Could you rewrite the records starting at the line with "Click the Cancel button" and ending at the line with "[x=1275, y=86]" as a numbered list, skipping blank lines and leaving out the pictures?

▶ Raw records:
BEGIN
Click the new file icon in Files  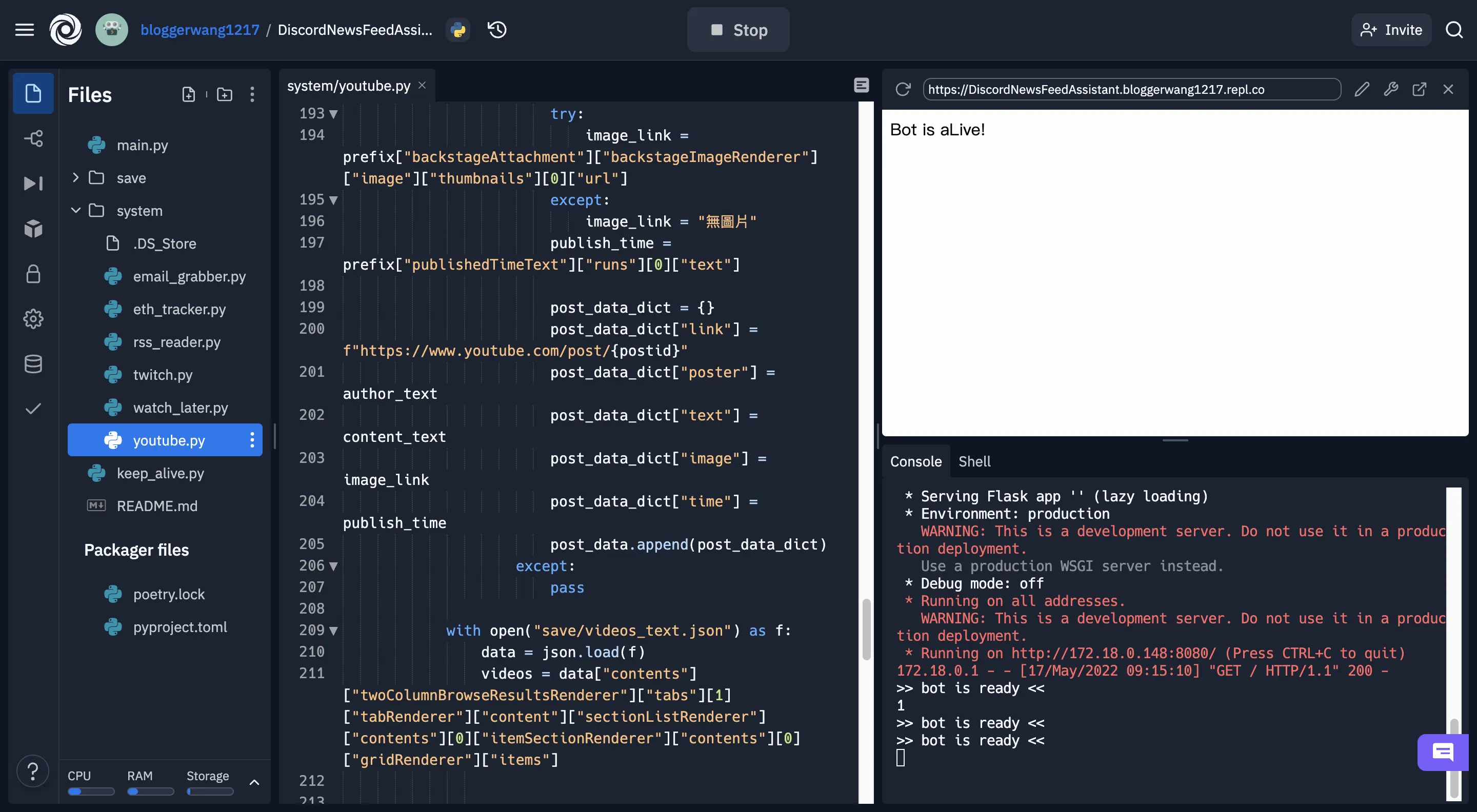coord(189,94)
END
BEGIN
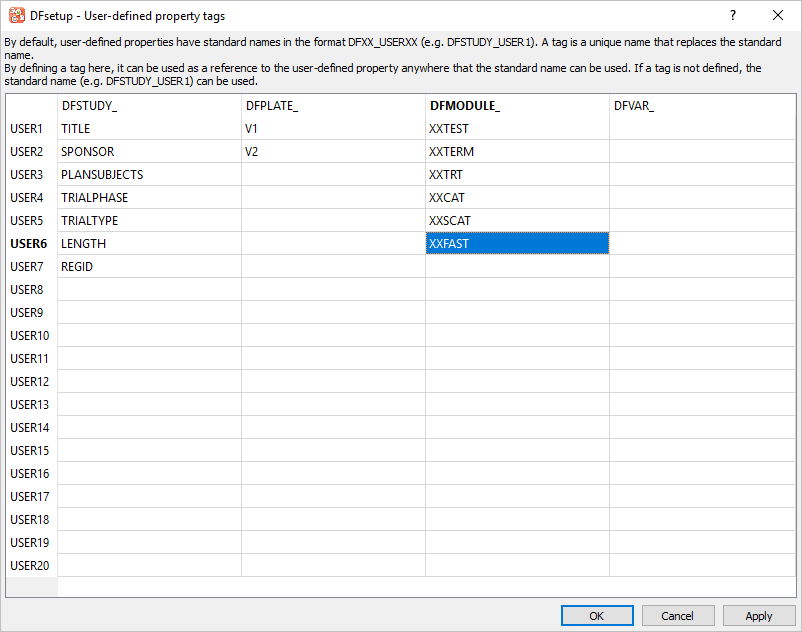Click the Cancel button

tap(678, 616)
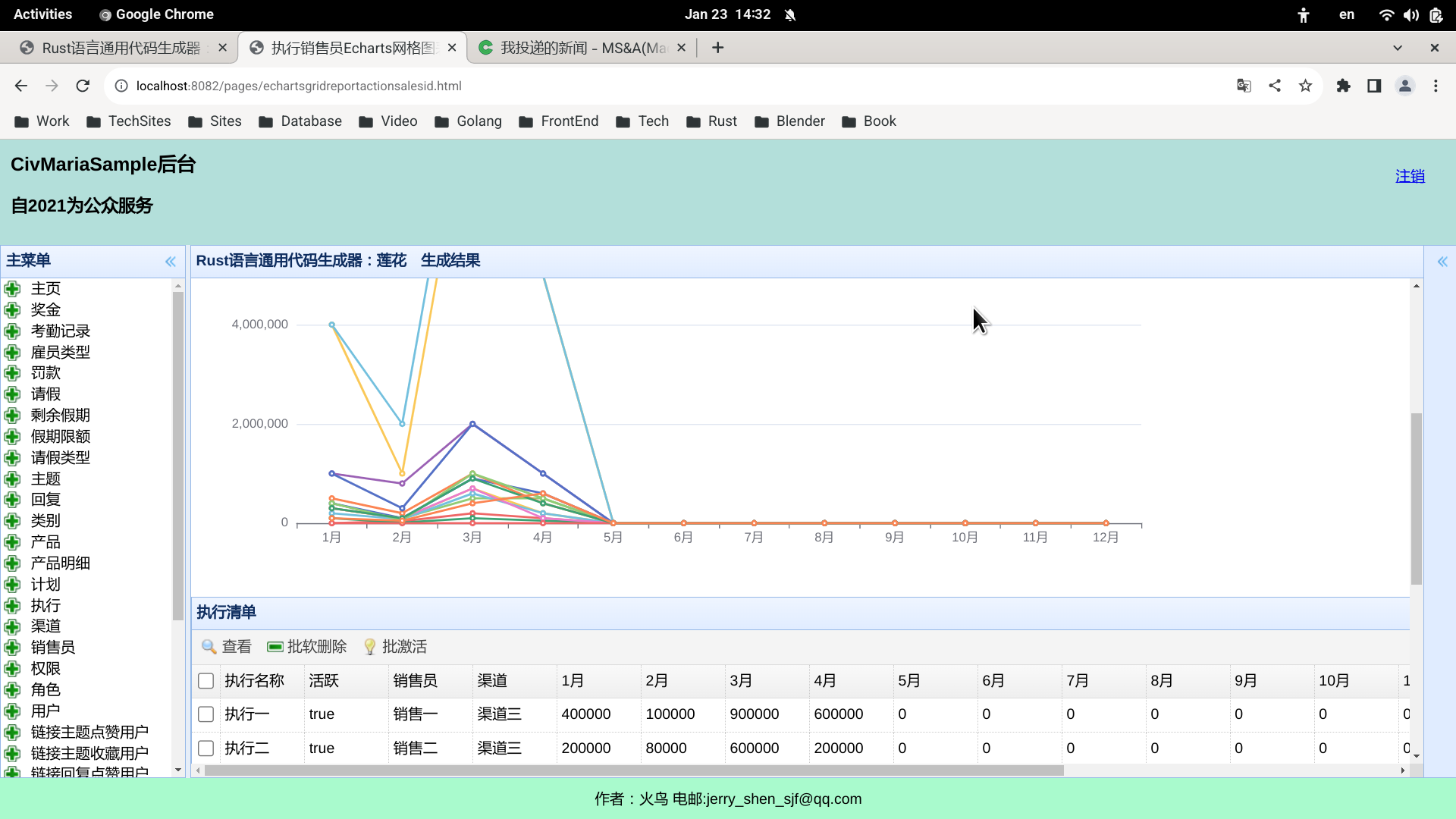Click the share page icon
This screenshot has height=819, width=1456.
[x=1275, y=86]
END
▶ Final result:
1. Click the Cancel button
2. tap(678, 616)
3. Click the share page icon
4. This screenshot has height=819, width=1456.
5. [x=1275, y=86]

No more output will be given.